__GIVEN ENTRIES__.
:::::

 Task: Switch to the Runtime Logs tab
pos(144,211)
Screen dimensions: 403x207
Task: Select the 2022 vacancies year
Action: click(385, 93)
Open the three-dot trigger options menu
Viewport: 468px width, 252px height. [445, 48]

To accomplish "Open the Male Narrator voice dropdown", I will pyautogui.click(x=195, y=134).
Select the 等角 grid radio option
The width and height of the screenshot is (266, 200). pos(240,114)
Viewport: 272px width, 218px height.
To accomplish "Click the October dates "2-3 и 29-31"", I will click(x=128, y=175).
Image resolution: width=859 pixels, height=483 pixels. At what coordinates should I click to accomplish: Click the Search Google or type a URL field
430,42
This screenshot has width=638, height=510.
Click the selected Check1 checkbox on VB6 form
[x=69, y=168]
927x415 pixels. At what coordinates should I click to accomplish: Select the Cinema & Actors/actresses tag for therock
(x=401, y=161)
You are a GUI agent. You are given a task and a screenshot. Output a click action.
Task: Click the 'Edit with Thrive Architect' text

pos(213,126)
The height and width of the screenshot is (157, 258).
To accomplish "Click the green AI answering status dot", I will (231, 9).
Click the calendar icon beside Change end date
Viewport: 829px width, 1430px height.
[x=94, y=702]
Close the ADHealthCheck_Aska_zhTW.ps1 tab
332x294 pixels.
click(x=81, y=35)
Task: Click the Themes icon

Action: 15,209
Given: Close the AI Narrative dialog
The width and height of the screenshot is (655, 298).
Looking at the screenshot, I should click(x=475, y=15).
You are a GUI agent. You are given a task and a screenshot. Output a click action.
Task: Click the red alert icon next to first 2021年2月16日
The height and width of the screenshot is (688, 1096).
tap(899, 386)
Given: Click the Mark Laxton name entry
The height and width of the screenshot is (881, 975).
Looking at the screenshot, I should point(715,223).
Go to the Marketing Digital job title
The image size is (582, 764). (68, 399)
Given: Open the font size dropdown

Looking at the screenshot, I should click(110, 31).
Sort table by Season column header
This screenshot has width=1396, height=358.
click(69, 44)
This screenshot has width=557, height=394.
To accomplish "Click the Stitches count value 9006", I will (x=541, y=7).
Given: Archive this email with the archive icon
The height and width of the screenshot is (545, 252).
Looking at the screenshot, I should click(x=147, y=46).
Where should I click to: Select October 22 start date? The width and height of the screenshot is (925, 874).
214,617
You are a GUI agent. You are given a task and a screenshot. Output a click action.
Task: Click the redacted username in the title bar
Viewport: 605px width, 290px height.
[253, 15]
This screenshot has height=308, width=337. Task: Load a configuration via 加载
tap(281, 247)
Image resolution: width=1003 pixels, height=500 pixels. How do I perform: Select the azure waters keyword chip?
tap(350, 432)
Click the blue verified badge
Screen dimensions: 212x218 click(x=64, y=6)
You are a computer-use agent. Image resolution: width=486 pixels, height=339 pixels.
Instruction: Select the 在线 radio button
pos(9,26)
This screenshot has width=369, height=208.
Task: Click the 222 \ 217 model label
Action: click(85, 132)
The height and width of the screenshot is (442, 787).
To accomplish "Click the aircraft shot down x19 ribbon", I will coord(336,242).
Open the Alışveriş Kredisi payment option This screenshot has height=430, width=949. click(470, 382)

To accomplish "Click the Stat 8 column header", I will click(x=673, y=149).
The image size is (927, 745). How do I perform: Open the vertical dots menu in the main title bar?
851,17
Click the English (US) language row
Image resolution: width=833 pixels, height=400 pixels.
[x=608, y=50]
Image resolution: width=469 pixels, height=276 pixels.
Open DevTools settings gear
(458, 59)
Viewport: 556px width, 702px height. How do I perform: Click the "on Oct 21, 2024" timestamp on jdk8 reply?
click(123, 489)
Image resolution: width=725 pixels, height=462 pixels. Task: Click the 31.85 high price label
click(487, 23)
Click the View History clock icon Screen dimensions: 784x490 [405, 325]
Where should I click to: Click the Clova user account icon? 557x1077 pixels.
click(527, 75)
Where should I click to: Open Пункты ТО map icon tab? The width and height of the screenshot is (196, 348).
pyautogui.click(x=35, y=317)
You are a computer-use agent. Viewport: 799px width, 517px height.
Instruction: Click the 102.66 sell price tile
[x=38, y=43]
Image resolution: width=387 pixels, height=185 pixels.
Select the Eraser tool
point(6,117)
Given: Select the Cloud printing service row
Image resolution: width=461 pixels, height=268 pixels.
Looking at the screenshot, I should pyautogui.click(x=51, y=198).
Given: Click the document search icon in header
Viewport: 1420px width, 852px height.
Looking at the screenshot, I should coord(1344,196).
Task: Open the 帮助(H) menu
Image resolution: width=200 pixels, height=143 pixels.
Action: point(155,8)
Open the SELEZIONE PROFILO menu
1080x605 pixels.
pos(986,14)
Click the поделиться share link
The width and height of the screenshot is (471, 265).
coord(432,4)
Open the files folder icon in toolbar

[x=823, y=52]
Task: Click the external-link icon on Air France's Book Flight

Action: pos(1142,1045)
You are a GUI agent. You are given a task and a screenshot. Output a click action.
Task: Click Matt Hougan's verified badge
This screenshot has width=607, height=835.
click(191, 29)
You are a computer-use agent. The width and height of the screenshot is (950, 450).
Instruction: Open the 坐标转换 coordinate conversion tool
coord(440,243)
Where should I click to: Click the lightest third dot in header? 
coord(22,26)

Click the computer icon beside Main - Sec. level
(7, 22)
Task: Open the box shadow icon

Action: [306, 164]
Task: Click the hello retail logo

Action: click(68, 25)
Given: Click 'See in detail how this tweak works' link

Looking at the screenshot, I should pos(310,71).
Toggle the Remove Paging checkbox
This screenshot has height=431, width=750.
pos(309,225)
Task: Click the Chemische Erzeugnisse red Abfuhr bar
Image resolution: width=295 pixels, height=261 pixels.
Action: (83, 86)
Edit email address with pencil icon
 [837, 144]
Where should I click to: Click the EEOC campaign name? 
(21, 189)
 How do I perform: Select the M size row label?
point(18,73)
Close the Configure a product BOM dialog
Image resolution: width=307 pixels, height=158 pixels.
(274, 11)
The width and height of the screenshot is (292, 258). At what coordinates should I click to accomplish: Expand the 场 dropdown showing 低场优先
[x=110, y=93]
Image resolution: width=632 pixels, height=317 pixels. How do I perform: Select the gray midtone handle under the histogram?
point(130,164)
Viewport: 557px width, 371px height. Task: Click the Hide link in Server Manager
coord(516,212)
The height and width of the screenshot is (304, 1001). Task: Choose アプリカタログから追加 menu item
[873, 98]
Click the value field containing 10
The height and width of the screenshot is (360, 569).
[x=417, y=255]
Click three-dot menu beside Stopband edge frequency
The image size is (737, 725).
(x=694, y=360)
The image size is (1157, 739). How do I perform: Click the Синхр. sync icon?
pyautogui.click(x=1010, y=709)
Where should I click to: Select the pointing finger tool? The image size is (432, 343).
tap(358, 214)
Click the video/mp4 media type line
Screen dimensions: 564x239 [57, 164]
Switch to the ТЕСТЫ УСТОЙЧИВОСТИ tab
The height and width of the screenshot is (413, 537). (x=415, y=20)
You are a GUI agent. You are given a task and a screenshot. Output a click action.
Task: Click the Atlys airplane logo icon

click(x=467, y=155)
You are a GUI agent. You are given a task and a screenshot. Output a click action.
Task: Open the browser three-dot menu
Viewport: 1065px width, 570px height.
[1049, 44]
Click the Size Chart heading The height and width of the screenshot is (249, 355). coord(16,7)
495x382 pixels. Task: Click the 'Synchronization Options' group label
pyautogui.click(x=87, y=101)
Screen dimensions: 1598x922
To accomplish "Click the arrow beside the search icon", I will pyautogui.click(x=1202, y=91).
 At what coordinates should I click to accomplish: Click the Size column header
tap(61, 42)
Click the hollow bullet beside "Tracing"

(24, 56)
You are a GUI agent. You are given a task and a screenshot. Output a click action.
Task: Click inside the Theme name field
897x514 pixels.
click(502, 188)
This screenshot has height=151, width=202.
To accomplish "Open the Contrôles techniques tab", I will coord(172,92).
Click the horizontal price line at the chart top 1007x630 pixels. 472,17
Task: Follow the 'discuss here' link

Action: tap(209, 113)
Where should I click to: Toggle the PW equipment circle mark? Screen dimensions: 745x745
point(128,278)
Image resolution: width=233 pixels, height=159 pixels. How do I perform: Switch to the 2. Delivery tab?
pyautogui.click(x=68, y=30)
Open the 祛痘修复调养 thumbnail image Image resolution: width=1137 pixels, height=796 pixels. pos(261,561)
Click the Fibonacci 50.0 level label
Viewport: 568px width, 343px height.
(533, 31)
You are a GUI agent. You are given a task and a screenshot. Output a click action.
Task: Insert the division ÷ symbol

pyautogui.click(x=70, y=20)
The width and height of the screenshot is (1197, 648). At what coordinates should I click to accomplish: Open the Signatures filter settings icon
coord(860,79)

:::::

__AIM OF THE EXERCISE__.
Taking the material above, say how many lines have "dialog" in them, and give no other output.

__WRITTEN REPLY__.
2